JEFFERSON CITY, Mo. — After exactly 20 years serving on the state’s highest court, Judge Laura Denvir Stith retired Monday from the Missouri Supreme Court. But don’t expect her to remove her venerable hand from the legal profession anytime soon. 

As Stith says, it was “fated from birth” for her to become a judge. Both of her parents were deeply involved in the St. Louis community, her father had briefly attended law school, and dinner conversations among the family of seven were centered on current events. Four of the siblings would become lawyers, one a reporter. 

“I was always drawn to going into public service as my parents had shown us that was the highest way to serve your community,” Stith told The Missouri Times on her last day. 

At 67 years old, Stith was cognizant that her time on the Missouri Supreme Court was coming to an end; the state has a mandatory retirement for those who reach the age of 70. So Stith wanted to leave on her own terms, ending her tenure on an even number, with her impact on Missouri’s judicial system undeterred. 

Stith was first appointed to the Supreme Court in 2001 by then-Gov. Bob Holden and retained office during the 2002 and 2014 elections. She spent about 15 years at Shook, Hardy & Bacon in Kansas City (including a decade as a partner) and had clerked for former Missouri Supreme Court Judge Robert E. Seiler — becoming the first law clerk to come back as a judge. 

Stith served as chief justice from 2007-2009, only the second woman to hold that position. A unique aspect of the state’s high court: Judges rotate through the position every two years.

• To be done:
a – Please answer these questions about the article on Judge Stith's retirement:
(i) How many of the siblings in Stith's family became lawyers?
(ii) Who appointed Stith to the Missouri Supreme Court in 2001?
(iii) During which years did Stith serve as chief justice?
b – Carry on the article about Judge Stith's retirement from the point where it stops.

• Dataset extract:
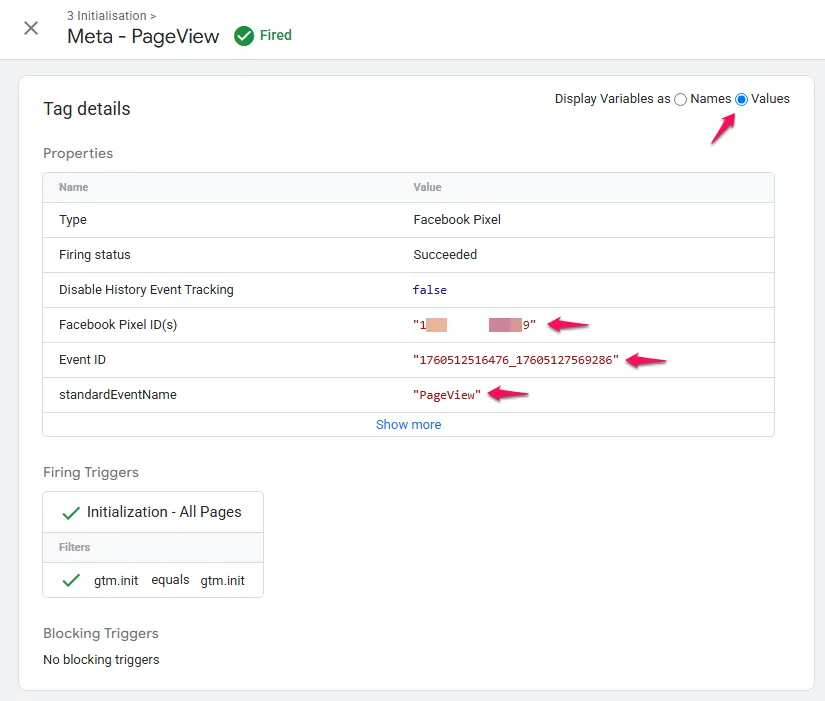Select the Values radio button
Image resolution: width=825 pixels, height=701 pixels.
(x=741, y=99)
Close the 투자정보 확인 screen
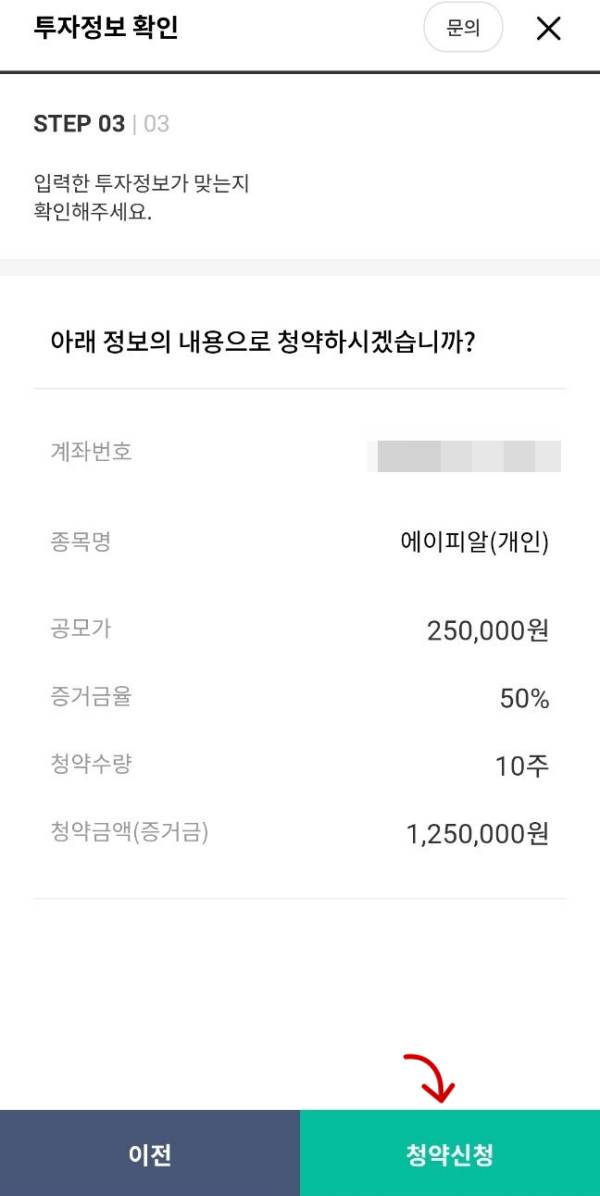Image resolution: width=600 pixels, height=1196 pixels. coord(549,29)
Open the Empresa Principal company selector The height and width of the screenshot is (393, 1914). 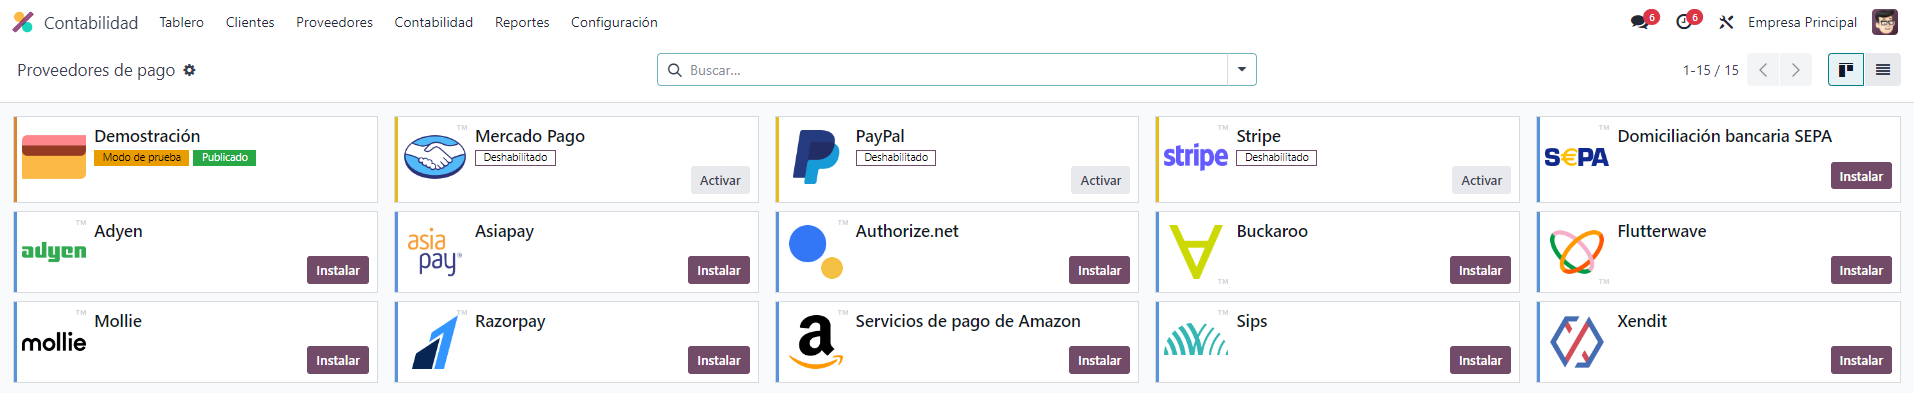pyautogui.click(x=1802, y=22)
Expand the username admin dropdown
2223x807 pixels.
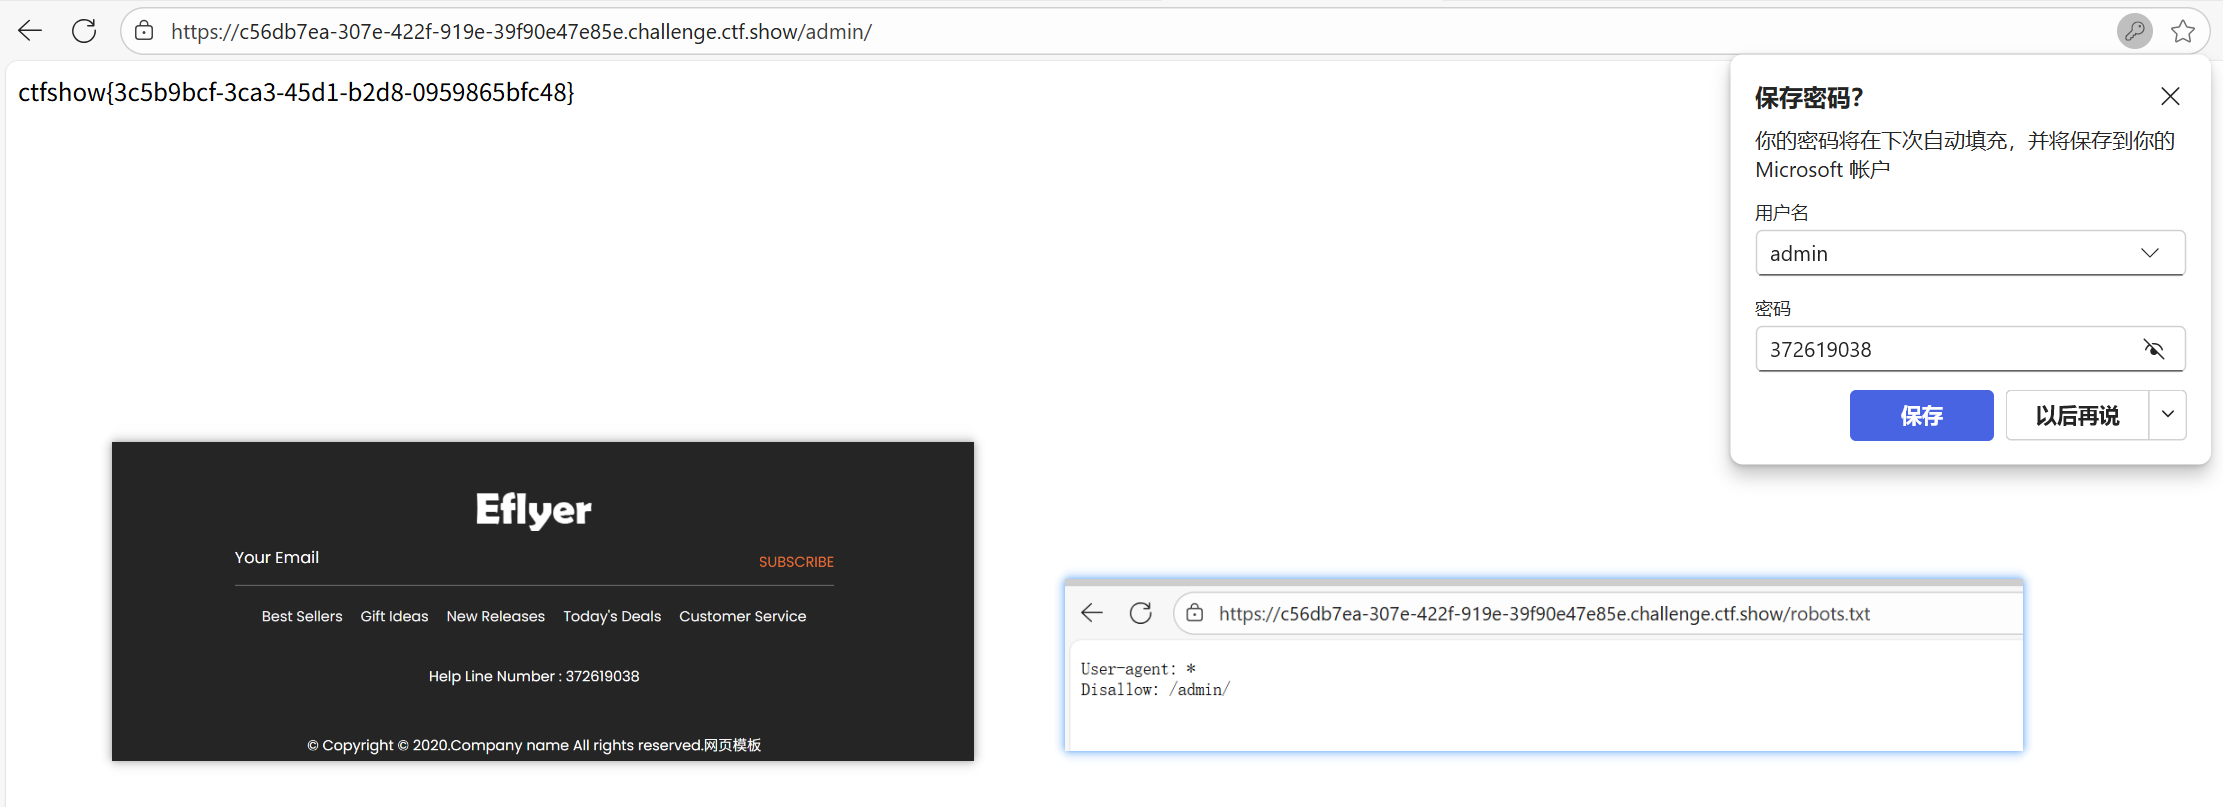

• Task responses:
a –
(i) Four
(ii) Then-Gov. Bob Holden
(iii) 2007-2009

b –
“We like to think of the chief justice as the first among equals,” Stith said. “We all respect each other, work with each other, and know that one day we’ll be chief justice, too. It engenders cooperation, and so I think it’s one of the reasons we’re so collegial more than other judges in other states because it’s a reflection of the respect we have for each other, and we trust each other to take turns.” 

Stith had only been on the Supreme Court for about two years before she made an indelible impact on juvenile cases. Before the court was a man who had been sentenced to death for murdering a woman when he was 17 years old. 

“The question was: Should they be executed or could we commute their sentence to life in prison because they were 17 years old at the time of their crime when they killed someone,” Stith recalled. “In a case like this, it’s always a horrific case, and you’re always concerned about the victims and the facts. But the question about the death penalty, when they were a juvenile and not fully developed, it’s not if they’re guilty … but do they have the culpability that the only reasonable sanction is death.” 

Stith authored the 4-3 decision determining individuals under 18 should not be eligible for capital punishment because they are not “sufficiently mature.” The case, Roper v. Simmons, was appealed to the U.S. Supreme Court which concurred. And 72 juveniles around the country were moved from death row to life in prison, Stith said.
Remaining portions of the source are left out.